It’s only 11am and it’s already been an eventful day. I had to write to you.
Part of growing you is that extra hormones are released into my system. Before I was pregnant I cried infrequently, sometimes 3-5x a year. A friend said this wasn’t enough. Regardless, now I can cry weekly and tears seem to migrate to my eyes without warning.
This morning I was walking Harriet and I the oft-present nausea was absent. The humidity was cut from last night’s storm and it was a beautiful 65 degrees. The first ¾ of our walk were sheer bliss and I thought about you somersaulting around in my womb. Then as we turned up North Broadway, a woman dripping with wealth asked me haughtily to refrain from having Harriet pee in the grass because it kills it. I didn’t say the things I initially wanted to because I’m trying to set an example for you of how to respond respectfully even when it’s difficult.
Then we ran into a friend of mine and she was with an older friend. Right away this older woman began engaging with Harriet too closely, even putting her on her back and holding her in a restraint. It was evident Harriet did not like the interaction with this woman, but because I know my friend, I thought perhaps the trust could extend to a stranger. Then when it looked as though Harriet would consider biting this woman, I took Harriet back. The woman said something to the effect of: How can you have a baby if you can’t control your dog into submission? Can’t you see she’s only feeding off of your [bad] energy?
No, I replied, she’s feeding off of a stranger putting her on her back. But as I turned to walk away the tears welled up – surely partly hormone-induced – and I spent the remainder of the walk home crying hysterically with mucus pouring down my face.
What I learned in this situation is that people will continue to offer heaps of unsolicited advice on dogs and advice on raising you, our baby. In each moment I must act with my gut whether that means I smile and nod, disagree respectfully, or walk away. Advocating for you, Harriet, your dad, and any brothers or sisters you may have is my most important priority. I will risk offending anyone to protect you all.
I dried off my face when I got home and began chugging water as I had to go for an ultrasound. The bladder needs to be full to get the best picture. As usual, you were doing gymnastics in my belly. The tech even showed me the entirety of my womb and there you were – in only half of it – with your legs curled over your head. You’re a little womb yogi!

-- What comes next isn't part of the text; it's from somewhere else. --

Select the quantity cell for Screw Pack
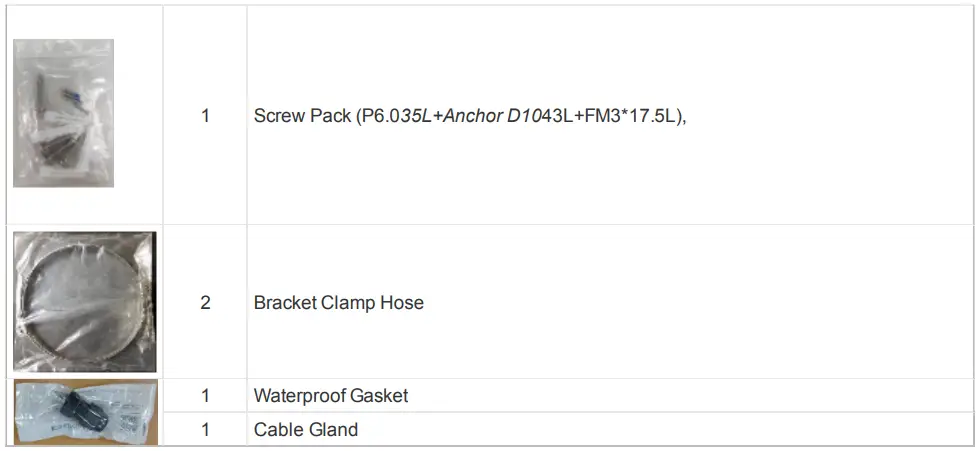Viewport: 980px width, 451px height. (205, 116)
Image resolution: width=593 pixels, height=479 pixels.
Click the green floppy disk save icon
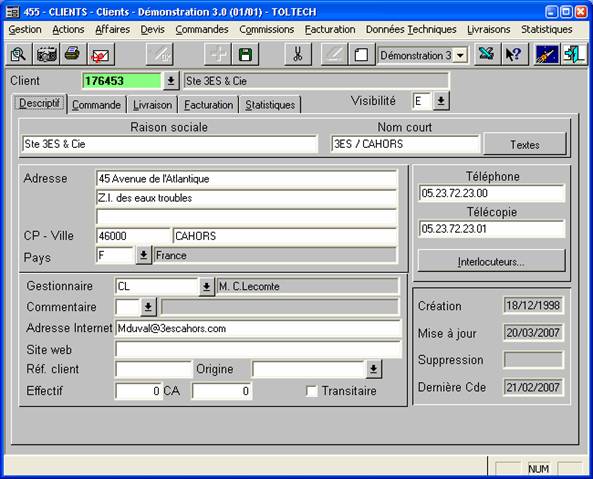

She also confirmed that you’re a girl! I’ve been confirming this to everyone but they wanted to hear it from the professionals. I hear you little one, I know we’ve been communing as we share a body right now.
Your heartbeat was 145 (perfect!) and your anatomy looks great. We’ll go back in 3 weeks before we travel to Spain to see your growth.
I also wanted to share with you a conversation that your dad and I had last night. We were sitting at the table eating the delicious broccoli quiche that your dad made (he’s such a good cook), and we began discussing our static ideals versus the other decisions that will be determined on what you’re like and what the environment is like then.
For example, our static goals are to have dinner at the table together whenever possible, to continue to not have cable television, to not have a TV in any of our rooms, and for the entire family to leave their phones charging in the kitchen at night and not bring them into our bedrooms. We also will not use physical punishment for you ever, but we will discipline you when necessary (I know you’re too little and cute to even think about that now). We will continue to eat meals that emphasize veggies and we will not shy away from sharing our belief systems with you. Your dad and I don’t find personal benefit in organized religion, and we’ll explain this to you in more depth, but we respect whatever decision you come to. We hope you give similar respect to anyone who does have religion in their life.
Some of the ideals that we’ll to figure out in time are how & when we integrate technology and how we go about introducing holidays.
I’ve been compiling photos of my pregnancy for you and I’ll put them in a moleskine journal that your Uncle Jeff and Aunt Claudia gave us.
The nurses at my job keep telling me that we should read to you every night, so get ready for your first Dr. Seuss book, coming soon. If possible, maybe you could give me a little tap or some movement from inside the womb to let me know if you like the book.